The Pacer Pacific Asset Floating Rate High Income ETF (FLRT US) is listed on NYSE Arca and has nearly $40 million in assets under management.
The fund has been renamed from the Pacific Global Senior Loan ETF, an ETF that was itself created by re-organizing the AdvisorShares’ Pacific Asset Enhanced Floating Rate ETF in January 2020.
Pacific Asset Management, in its new role as sub-adviser, will continue to manage the ETF’s portfolio using an expanded investment mandate.
The fund previously invested exclusively in secured and unsecured senior loans issued in US dollars by non-investment-grade companies globally.
Senior loans are made by financial institutions to companies that are generally considered to have low credit quality. They have greater seniority in the issuer’s capital structure, taking priority over other unsecured or otherwise more junior debt.

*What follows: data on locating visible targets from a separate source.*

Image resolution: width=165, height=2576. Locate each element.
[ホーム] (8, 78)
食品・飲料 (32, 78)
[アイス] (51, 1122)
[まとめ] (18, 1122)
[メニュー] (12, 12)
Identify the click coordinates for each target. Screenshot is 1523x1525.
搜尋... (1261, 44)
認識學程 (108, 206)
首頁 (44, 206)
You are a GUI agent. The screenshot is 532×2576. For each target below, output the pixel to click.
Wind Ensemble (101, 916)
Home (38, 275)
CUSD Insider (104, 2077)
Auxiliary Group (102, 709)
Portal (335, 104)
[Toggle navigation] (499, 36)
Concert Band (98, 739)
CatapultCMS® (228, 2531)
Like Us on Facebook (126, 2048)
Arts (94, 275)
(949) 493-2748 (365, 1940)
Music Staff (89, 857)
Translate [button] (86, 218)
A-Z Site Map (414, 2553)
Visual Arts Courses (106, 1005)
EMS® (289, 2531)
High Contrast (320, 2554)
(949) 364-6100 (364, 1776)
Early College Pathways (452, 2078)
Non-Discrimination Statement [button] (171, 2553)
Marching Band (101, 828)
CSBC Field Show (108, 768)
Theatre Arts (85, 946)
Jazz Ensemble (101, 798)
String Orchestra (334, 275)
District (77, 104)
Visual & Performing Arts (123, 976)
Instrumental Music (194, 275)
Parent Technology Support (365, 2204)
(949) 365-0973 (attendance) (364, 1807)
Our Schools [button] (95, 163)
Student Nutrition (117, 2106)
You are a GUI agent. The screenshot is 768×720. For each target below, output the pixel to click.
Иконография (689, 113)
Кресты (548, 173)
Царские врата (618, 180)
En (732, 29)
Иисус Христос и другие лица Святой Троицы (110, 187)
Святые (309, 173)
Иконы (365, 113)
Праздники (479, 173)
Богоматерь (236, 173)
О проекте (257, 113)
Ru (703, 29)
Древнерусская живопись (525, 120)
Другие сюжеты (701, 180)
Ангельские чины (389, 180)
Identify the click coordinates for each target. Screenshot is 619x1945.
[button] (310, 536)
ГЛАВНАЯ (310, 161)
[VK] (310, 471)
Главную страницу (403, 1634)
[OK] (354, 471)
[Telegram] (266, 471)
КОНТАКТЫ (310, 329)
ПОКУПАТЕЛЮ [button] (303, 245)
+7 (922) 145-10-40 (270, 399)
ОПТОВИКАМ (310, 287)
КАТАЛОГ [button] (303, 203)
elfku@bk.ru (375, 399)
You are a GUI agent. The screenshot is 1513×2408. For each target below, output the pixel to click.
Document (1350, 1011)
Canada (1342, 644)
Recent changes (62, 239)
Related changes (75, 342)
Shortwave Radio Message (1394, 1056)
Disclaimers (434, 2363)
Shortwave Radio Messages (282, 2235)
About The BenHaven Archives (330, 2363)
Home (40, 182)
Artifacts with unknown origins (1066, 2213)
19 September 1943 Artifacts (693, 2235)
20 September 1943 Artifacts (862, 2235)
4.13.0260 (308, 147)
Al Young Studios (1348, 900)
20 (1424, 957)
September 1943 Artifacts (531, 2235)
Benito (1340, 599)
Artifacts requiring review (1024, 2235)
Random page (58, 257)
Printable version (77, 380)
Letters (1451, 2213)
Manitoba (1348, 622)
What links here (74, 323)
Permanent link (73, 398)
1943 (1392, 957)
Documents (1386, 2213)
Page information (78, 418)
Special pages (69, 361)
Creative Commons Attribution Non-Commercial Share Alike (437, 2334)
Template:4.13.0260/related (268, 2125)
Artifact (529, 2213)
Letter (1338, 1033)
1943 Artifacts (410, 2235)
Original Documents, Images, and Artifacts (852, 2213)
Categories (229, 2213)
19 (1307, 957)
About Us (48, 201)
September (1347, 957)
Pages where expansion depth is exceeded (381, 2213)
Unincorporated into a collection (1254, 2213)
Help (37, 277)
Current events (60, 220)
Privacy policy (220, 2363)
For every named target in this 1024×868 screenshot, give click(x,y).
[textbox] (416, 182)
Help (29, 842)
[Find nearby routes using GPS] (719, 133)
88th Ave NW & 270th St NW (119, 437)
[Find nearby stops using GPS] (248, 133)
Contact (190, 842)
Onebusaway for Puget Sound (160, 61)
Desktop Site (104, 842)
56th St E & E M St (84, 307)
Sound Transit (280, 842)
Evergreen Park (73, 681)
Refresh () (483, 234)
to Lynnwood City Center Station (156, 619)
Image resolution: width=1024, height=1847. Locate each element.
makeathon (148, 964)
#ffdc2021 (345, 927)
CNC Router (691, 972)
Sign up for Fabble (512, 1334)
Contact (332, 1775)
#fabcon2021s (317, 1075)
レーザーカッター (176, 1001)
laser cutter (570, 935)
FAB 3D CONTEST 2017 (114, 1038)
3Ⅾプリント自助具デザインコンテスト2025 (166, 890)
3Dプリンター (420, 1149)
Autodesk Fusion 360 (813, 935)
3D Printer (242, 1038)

The fund will now also invest in other adjustable-rate securities including applicable collateralized loan obligations, high-yield bonds, asset-backed securities, and commercial mortgage-backed securities.
The fund may appeal to yield-hungry investors who are concerned about duration risk. Its 30-day SEC yield is currently 3.00%, and its effective duration is just 0.54 years.
It comes with a reduced expense ratio of 0.60%, down from its original price tag of 0.68%.
Sean O’Hara, President of Pacer ETFs Distributors, said: “Through the addition of FLRT, we hope to provide a unique fixed income strategy to advisors who are seeking an attractive solution in a yield-starved environment, especially one designed for a rising-rate world.”
Joe Thomson, Founder and President of Pacer Financial, added: “We are pleased to work with Pacific Asset Management to enhance the fund’s strategy and deliver a unique ETF to a wider audience of advisors and investors.”